──────── Provided material ────────

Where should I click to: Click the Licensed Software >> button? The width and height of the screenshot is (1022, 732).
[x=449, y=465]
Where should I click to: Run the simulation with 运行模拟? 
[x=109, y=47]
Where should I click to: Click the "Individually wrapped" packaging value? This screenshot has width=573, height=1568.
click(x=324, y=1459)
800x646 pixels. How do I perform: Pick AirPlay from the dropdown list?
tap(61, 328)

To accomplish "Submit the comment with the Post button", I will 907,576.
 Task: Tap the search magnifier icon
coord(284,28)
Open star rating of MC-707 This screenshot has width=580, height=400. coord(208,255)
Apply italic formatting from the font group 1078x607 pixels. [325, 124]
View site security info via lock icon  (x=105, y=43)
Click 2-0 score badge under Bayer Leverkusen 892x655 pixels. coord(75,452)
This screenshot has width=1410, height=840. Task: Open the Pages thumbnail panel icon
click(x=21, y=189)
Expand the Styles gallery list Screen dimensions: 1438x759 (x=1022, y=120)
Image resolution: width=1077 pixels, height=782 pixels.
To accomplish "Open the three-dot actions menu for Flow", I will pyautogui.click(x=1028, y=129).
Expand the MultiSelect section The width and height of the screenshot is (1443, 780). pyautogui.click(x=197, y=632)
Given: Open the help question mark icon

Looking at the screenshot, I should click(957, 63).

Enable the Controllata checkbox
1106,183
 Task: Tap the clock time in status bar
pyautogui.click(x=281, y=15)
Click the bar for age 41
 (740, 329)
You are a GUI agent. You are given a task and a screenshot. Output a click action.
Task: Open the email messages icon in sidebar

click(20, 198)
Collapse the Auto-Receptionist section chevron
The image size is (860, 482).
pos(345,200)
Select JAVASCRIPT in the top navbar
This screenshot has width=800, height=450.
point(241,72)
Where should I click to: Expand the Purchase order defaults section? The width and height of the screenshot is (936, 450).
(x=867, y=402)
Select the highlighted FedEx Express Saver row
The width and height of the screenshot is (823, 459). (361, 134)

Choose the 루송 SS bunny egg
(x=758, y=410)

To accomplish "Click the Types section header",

────────

Begin at the first line of the entries above and copy every line exactly, ending with the line that contains "View site security".

Where should I click to: Click the Licensed Software >> button? The width and height of the screenshot is (1022, 732).
[x=449, y=465]
Where should I click to: Run the simulation with 运行模拟? 
[x=109, y=47]
Where should I click to: Click the "Individually wrapped" packaging value? This screenshot has width=573, height=1568.
click(x=324, y=1459)
800x646 pixels. How do I perform: Pick AirPlay from the dropdown list?
tap(61, 328)

To accomplish "Submit the comment with the Post button", I will 907,576.
 Task: Tap the search magnifier icon
coord(284,28)
Open star rating of MC-707 This screenshot has width=580, height=400. coord(208,255)
Apply italic formatting from the font group 1078x607 pixels. [325, 124]
View site security info via lock icon  (x=105, y=43)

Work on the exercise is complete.